The “Xi Jinping Thought on Socialism with Chinese Characteristics for a New Era” part of that quote on the Bank of China website is a reference to a formal and official Chinese Communist Party political doctrine introduced in 2018. Known as “Xi Jinping Thought” for short, the New York Times described the vision as China’s “new official political doctrine” which Communist leaders have plastered “everywhere.”

“Schools, newspapers, television, the internet, billboards and banners all trumpet the ideas of Mr. Xi, the country’s president and Communist Party leader,” the New York Times’ Chris Buckley wrote of the ideology and doctrine in a February 2018 report. “Officially known as ‘Xi Jinping Thought on Socialism with Chinese Characteristics for a New Era,’ the ideology will soon be given an even more prominent platform: the preamble of China’s Constitution. Boiled down, the doctrine is a blueprint for consolidating and strengthening power at three levels: the nation, the party and Mr. Xi himself. The doctrine, like Mr. Xi, is not going anywhere soon. The Party on Sunday abolished the presidential term limit, meaning Mr. Xi could remain in power indefinitely.”

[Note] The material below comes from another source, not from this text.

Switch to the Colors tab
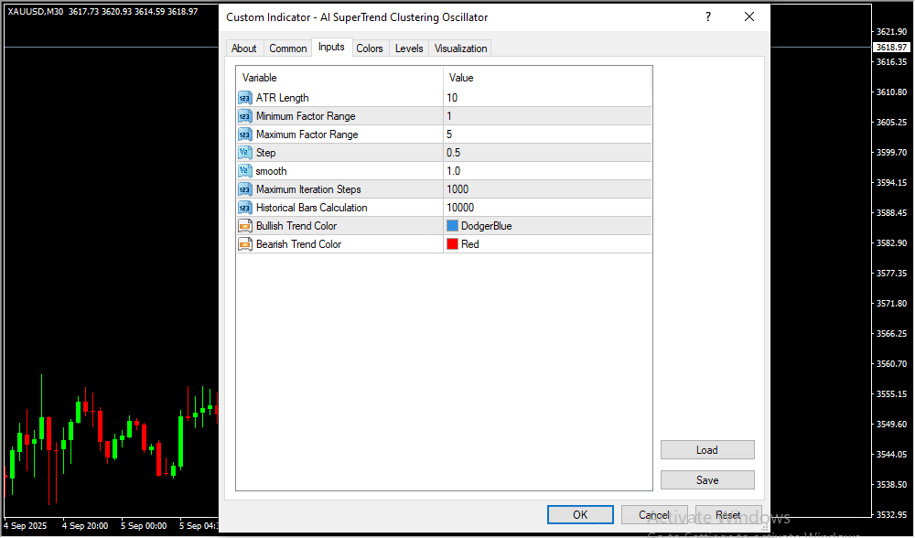tap(370, 48)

Despite claiming in that Blue Dog Coalition letter that he signed that he would tough on China, when it comes to actual actions in the House like votes on key legislation, Gonzalez frequently sided with the Chinese Communist Party. For instance, when Rep. Andy Barr (R-KY) in May 2019 offered what is called a “Motion to Recommit” (MTR)—a procedure the minority in the House uses to force issue votes after legislation has passed—that would have blocked job transfers to China on a climate bill the Democrat majority passed, Gonzalez joined most of the rest of the House Democrats in voting against the measure.

The legislation was the Climate Action Now Act by the House Democrats—HR 9 in the last Congress—and it had passed the House in May 2019. In response, Barr offered the MTR to alter the legislation after the fact by adding an amendment that would have guaranteed if the U.S. reentered the Paris Climate Accord—which now-President Joe Biden has actually done—that there would not be a net loss of jobs from the U.S. to China as a result.

The MTR failed, with one Republican joining most Democrats in opposing it. Fourteen Democrats sided with 192 House Republicans in supporting the measure though. Gonzalez was not among those Democrats who voted with the Republicans—he voted against protecting U.S. jobs from sliding to China.

Gonzalez also later in 2019 voted against another MTR, this one from then-Rep. Denver Riggleman (R-VA), that would have banned the U.S. Export-Import Bank from lending to Chinese-government controlled entities or to organizations that supported the CCP’s government actions. That MTR also won bipartisan support though, with 194 Republicans voting for it and nine Democrats—Gonzalez not among them—voting for it.